Credit: P. Morgan/Springer Nature Limited

In their study, Weinreb, Rodriguez-Fraticelli et al. focused on the mouse haematopoietic system. To enable a dynamic assessment of both lineage and transcriptional state, they delivered a DNA barcode library to haematopoietic stem and progenitor cells (HSPCs). As the barcode is contained in the 3ʹ untranslated region of an expressed GFP gene, scRNA-seq analyses can read out both the current transcriptional state and the lineage barcode. First allowing the cells to divide for 2 days generated transcriptionally equivalent ‘sister’ cells for each barcode. This approach allowed serial sampling of clones: half the cells were captured at this early time point, and the remainder were sampled at day 4 and 6 of differentiation in culture, or week 1 and 2 post-transplantation in recipient mice. The authors termed their approach LARRY (lineage and RNA recovery), and they note that it may be applied to diverse biological systems.

The classic branching model of haematopoietic differentiation involves mature cell types being reached through defined intermediate cell types of progressively narrower differentiation potential. Single-cell studies recently clarified that progenitors for different mature cell types do not partition into discrete states. Instead, they form a structured continuum. Using their barcoding approach, the team could parse out differences in lineage commitment in otherwise similar cells.

The key question that the authors addressed is whether scRNA-seq was able to fully parse out the steps in differentiation. There is a common hope that this will be the case across many tissues. To address this question they compared the behaviour of sister cells using a ‘twin study’ design borrowed from classical genetics to quantify the heritability of traits. The authors found that lineage outcomes were strongly heritable. However, only part of this heritability could be explained by the scRNA-seq profile of the cells. Therefore, the results indicate that transcriptomes alone may not determine the future cell fate of HSPCs. Hence, these results argue for looking beyond scRNA-seq. The molecular nature of any additional fate determinants — whether based on chromatin state, protein levels, cell organization or other factors — remains to be characterized.

In a separate study, Gulati, Sikandar et al. investigated whether any particular transcriptional signatures could be broadly predictive of developmental potential (‘stemness’) across various species, cell types and scRNA-seq platforms. They trained their model on diverse types of existing scRNA-seq data sets with known differentiation statuses, such as human embryonic stem cells sampled during in vitro differentiation, or in vivo development for mice and Caenorhabditis elegans. The authors tested nearly 19,000 gene sets for those whose expression correlated with developmental potential.
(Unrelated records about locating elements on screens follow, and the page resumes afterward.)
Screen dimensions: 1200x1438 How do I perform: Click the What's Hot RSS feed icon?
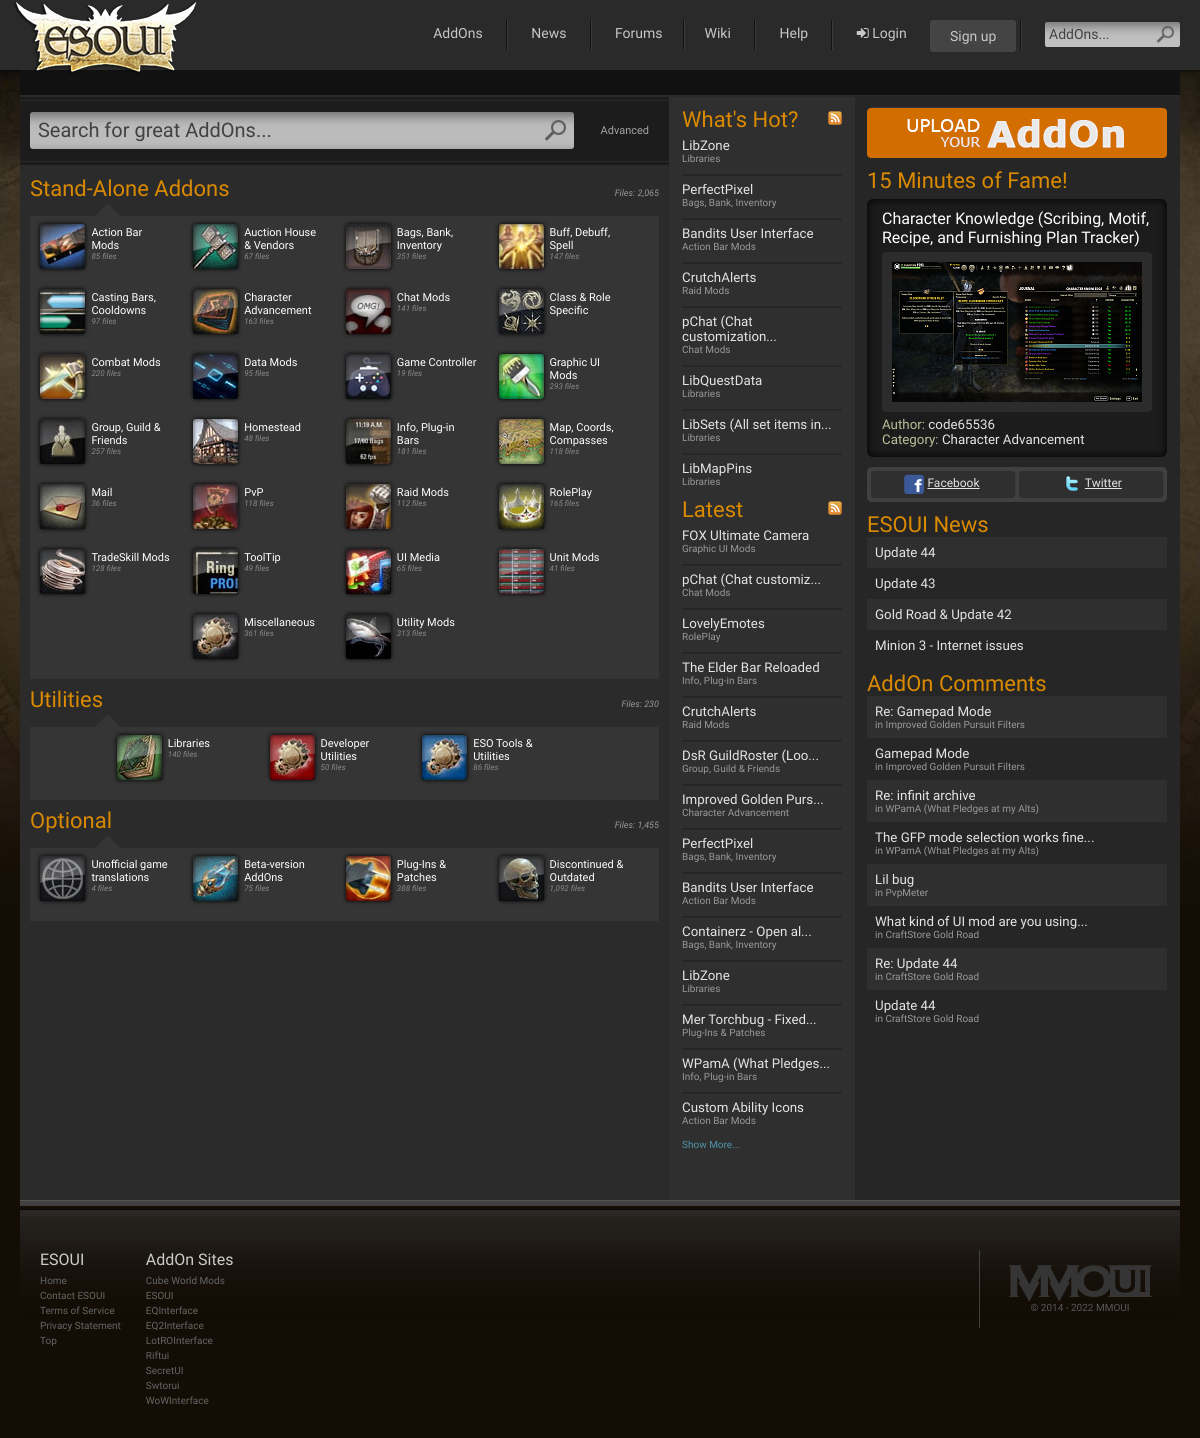click(835, 119)
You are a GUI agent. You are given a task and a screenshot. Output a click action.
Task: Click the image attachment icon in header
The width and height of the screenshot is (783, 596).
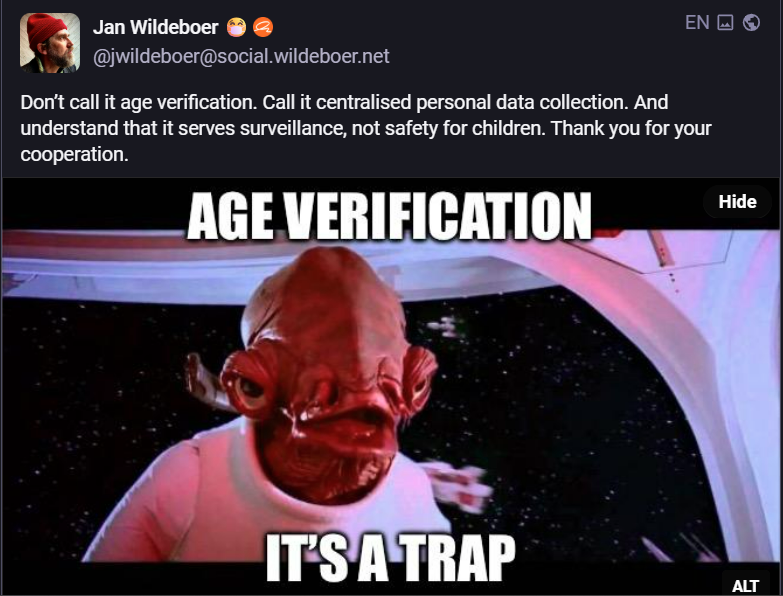(x=725, y=22)
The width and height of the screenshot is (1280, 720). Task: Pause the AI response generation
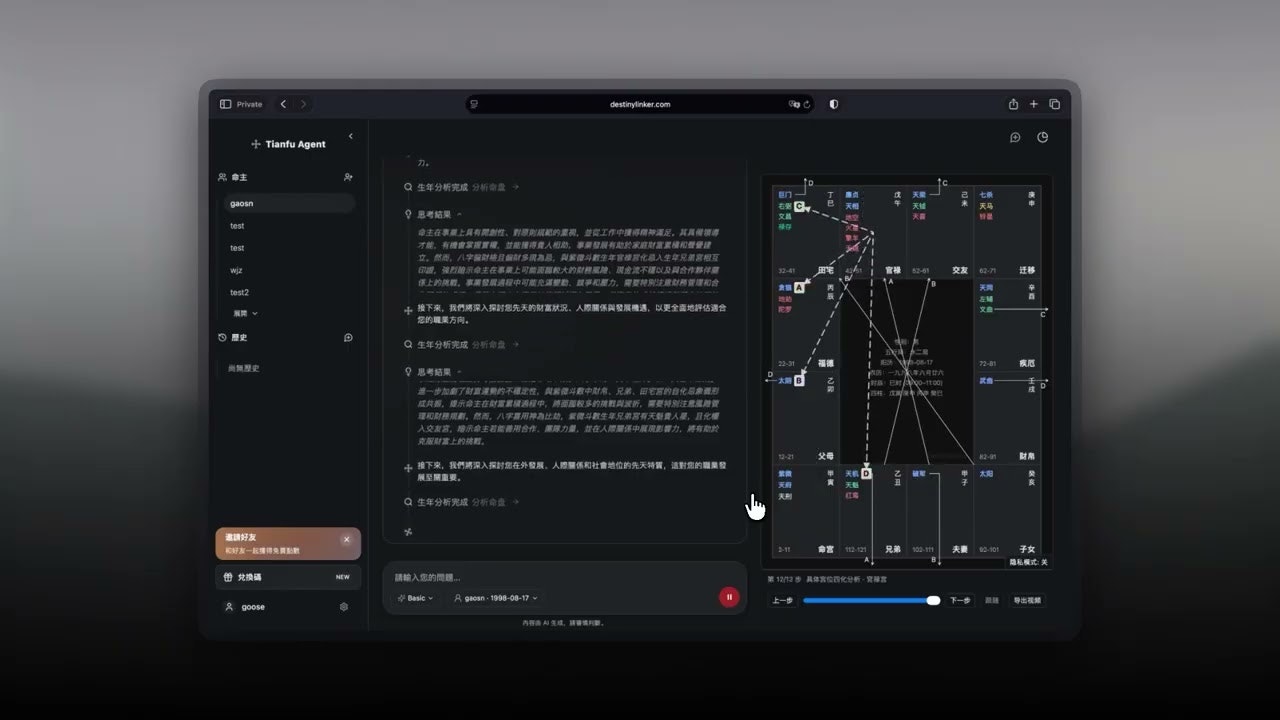click(x=729, y=597)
Despite the complexity of the training data and models tested, a remarkably simple metric emerged as the strongest predictor of developmental potential: the number of genes expressed per cell. The authors used noise smoothing to refine this metric to form the computational framework CytoTRACE, which showed strong predictive value in independent scRNA-seq validation data sets.
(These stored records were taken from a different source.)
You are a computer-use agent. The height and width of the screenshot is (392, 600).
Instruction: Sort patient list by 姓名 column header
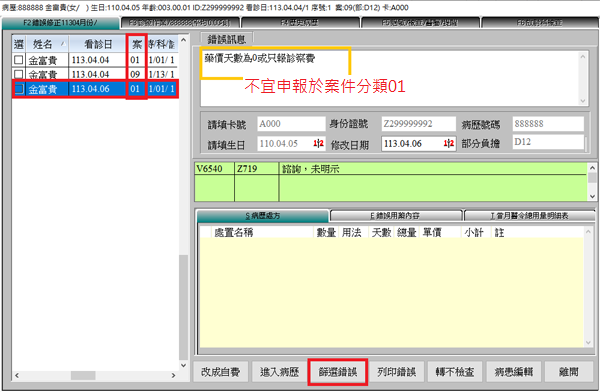pyautogui.click(x=47, y=44)
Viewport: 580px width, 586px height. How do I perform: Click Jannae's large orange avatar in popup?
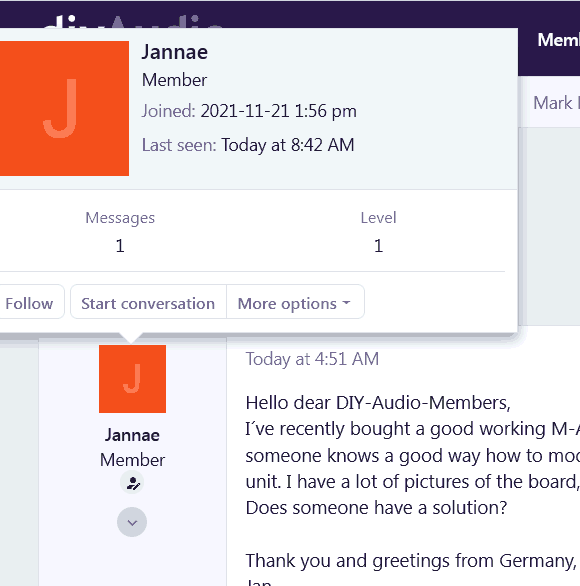[x=64, y=108]
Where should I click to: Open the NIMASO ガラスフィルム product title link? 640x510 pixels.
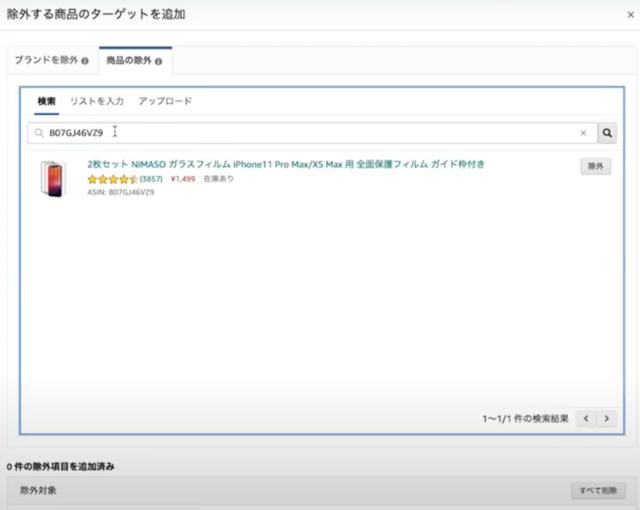(285, 164)
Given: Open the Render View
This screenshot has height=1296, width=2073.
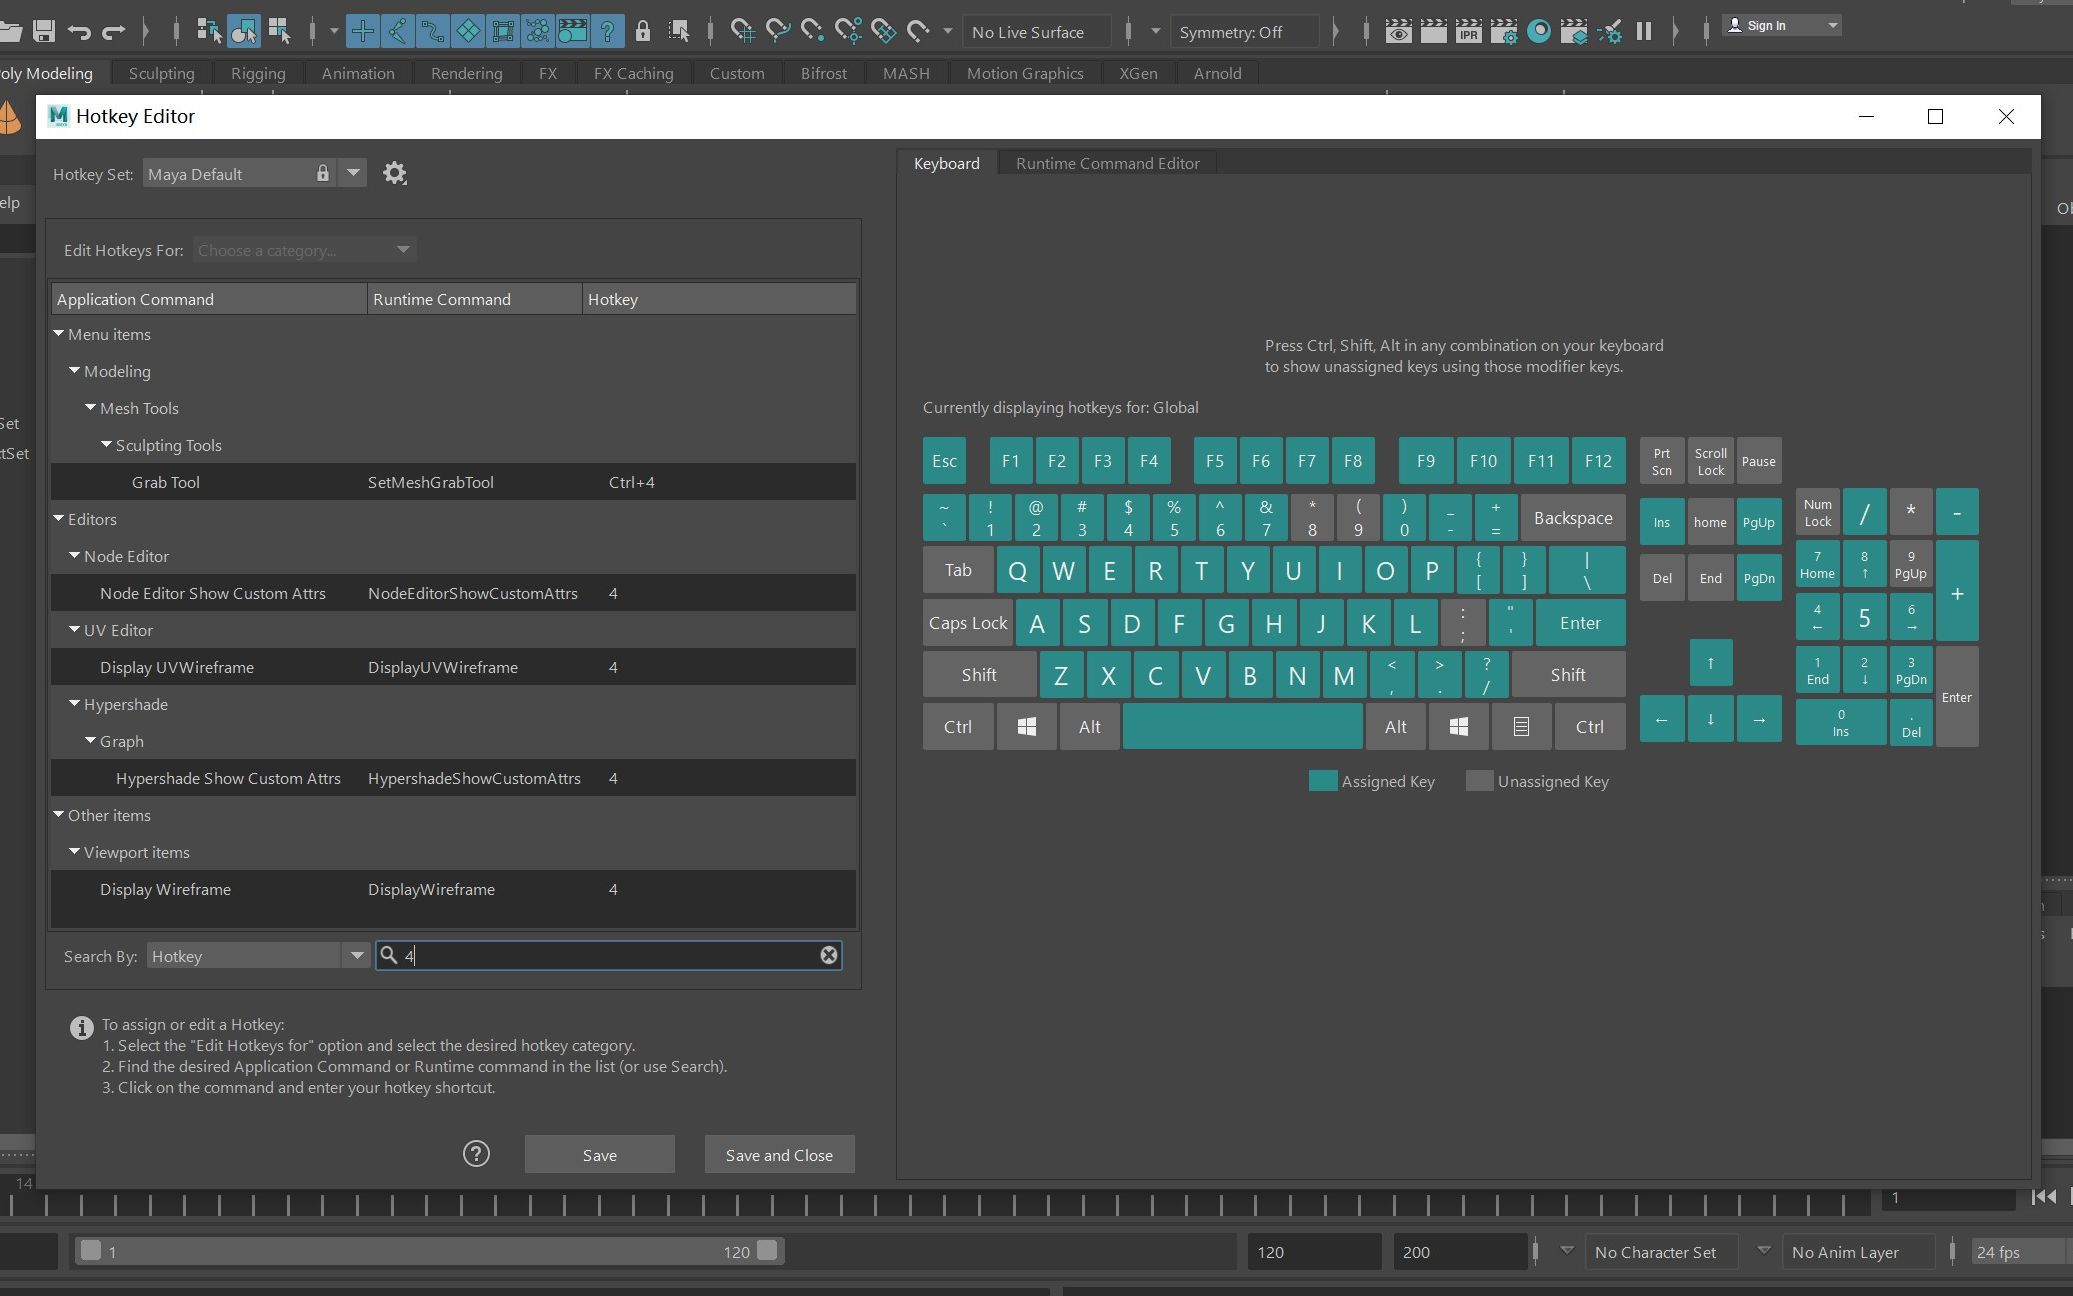Looking at the screenshot, I should [1398, 31].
Biologically, the relationship between transcriptional diversity and developmental potential might reflect the progressive compaction of chromatin regions and restriction of gene expression programmes during differentiation.

the value (and limitations) of scRNA-seq for predicting developmental fate

Beyond the broad applicability across systems, the authors applied CytoTRACE to breast cancer, where stemness is associated with poorer clinical outcomes. From scRNA-seq data from eight patients, CytoTRACE inferred less-differentiated cells, from which marker genes of stemness were identified. Knockdown of one of these genes, GULP1, inhibited growth of human breast cancer cells in culture and as xenografts in mice. Further work will be required to determine the role of GULP1 in cancer cells versus normal cells and whether it could be a promising candidate drug target.

These studies highlight the value (and limitations) of scRNA-seq for predicting developmental fate.